(Collected data entries)

::::::::

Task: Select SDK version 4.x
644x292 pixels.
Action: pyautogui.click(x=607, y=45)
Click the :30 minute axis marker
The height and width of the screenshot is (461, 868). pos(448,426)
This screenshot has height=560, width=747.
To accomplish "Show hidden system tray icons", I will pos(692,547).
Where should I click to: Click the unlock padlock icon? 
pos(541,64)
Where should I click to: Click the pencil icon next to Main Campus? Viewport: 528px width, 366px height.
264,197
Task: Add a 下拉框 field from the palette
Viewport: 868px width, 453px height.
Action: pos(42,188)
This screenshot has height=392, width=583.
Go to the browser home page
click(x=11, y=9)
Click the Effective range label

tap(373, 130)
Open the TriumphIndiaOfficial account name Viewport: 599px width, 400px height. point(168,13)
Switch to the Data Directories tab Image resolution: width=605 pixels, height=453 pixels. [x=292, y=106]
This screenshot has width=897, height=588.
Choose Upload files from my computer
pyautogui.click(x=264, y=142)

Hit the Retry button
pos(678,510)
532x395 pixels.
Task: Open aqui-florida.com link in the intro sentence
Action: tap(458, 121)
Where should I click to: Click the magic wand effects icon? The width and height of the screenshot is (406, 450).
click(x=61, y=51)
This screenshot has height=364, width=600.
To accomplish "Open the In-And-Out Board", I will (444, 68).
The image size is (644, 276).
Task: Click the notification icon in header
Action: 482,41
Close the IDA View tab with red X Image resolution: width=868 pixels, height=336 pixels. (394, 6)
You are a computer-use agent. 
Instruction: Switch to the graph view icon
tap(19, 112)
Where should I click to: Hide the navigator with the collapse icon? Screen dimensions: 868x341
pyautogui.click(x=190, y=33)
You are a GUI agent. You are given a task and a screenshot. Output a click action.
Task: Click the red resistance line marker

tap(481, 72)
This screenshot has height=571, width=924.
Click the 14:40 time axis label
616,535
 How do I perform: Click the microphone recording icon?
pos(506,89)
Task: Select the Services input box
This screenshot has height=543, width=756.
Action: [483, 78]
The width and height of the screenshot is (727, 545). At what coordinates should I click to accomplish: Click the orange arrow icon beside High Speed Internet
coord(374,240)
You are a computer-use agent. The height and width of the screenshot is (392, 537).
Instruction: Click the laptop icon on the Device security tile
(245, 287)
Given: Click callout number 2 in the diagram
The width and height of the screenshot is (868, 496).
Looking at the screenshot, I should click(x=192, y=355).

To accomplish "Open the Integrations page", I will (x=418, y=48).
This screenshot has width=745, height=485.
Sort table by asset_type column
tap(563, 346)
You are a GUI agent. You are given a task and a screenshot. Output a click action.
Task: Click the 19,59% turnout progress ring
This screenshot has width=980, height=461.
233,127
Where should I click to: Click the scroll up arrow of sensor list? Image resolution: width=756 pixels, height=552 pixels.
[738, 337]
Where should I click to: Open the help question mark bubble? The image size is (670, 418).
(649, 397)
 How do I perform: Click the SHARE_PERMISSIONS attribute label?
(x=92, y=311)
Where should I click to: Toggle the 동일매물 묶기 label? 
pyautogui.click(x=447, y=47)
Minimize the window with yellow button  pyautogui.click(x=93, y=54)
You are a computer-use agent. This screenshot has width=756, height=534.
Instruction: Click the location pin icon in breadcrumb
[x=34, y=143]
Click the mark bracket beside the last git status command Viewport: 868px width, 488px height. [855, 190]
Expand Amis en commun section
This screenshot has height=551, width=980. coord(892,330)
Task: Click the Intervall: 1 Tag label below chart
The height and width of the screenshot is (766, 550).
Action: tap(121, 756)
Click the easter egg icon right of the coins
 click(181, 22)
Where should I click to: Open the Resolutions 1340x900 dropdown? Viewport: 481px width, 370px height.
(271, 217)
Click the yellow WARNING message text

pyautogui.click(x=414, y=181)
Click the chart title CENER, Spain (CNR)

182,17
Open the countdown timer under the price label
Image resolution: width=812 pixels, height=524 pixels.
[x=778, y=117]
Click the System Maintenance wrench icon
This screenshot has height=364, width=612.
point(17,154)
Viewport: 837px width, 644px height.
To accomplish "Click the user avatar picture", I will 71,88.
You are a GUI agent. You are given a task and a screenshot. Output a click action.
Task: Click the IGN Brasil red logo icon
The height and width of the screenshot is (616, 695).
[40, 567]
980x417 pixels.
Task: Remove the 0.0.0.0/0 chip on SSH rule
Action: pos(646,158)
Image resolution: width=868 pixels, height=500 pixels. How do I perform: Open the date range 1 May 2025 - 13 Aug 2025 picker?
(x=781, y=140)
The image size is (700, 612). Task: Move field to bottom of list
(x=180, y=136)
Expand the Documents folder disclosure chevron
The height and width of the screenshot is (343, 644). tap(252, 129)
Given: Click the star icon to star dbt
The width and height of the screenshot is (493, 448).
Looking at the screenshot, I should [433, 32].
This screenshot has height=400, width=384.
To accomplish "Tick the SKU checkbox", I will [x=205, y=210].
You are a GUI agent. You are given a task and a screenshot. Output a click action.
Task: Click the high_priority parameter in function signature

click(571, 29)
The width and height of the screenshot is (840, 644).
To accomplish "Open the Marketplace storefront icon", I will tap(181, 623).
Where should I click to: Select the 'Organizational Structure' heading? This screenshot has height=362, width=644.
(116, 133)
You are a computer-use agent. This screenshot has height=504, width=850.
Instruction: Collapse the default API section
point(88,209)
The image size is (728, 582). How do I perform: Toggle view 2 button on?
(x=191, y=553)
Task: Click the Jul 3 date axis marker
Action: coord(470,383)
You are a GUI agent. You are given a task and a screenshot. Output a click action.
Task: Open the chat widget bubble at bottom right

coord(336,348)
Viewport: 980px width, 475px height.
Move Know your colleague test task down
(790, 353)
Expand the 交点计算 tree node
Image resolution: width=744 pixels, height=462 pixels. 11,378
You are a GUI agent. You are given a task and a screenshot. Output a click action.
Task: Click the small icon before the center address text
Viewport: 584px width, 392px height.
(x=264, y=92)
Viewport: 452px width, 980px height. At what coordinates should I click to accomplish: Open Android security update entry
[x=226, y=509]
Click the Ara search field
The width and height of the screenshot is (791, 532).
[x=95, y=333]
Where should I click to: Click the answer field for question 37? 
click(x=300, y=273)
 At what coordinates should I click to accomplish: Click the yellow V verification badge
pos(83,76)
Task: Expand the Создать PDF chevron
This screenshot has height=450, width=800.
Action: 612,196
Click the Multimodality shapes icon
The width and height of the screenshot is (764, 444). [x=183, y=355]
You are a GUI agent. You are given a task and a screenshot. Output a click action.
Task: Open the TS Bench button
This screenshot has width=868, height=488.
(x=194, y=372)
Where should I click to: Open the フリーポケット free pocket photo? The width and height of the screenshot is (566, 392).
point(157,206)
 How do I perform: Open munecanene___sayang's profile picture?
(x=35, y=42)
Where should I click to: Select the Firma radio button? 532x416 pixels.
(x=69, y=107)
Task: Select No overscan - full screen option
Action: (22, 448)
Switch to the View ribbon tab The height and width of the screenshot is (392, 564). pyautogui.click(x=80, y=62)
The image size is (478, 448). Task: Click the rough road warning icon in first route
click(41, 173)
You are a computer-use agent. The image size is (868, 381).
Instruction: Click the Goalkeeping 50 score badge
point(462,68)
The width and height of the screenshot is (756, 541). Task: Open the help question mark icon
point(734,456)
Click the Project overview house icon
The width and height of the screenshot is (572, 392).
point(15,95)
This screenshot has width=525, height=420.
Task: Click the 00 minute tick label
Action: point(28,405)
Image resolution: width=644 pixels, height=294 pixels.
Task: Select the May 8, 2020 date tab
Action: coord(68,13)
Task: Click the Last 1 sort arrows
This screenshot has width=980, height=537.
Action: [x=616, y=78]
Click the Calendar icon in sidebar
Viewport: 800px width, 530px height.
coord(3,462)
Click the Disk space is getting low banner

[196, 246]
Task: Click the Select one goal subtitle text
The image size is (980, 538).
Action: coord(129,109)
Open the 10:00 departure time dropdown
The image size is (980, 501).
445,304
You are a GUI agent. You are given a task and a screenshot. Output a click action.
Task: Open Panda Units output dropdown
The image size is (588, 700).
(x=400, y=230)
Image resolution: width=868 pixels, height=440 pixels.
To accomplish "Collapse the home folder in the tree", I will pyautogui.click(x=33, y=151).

::::::::

## Required action
Quote the records from their first line to the line with "Task: Add a 下拉框 field from the palette", inclusive, without adding or dropping anything.

## Expected output
Task: Select SDK version 4.x
644x292 pixels.
Action: pyautogui.click(x=607, y=45)
Click the :30 minute axis marker
The height and width of the screenshot is (461, 868). pos(448,426)
This screenshot has height=560, width=747.
To accomplish "Show hidden system tray icons", I will pos(692,547).
Where should I click to: Click the unlock padlock icon? 
pos(541,64)
Where should I click to: Click the pencil icon next to Main Campus? Viewport: 528px width, 366px height.
264,197
Task: Add a 下拉框 field from the palette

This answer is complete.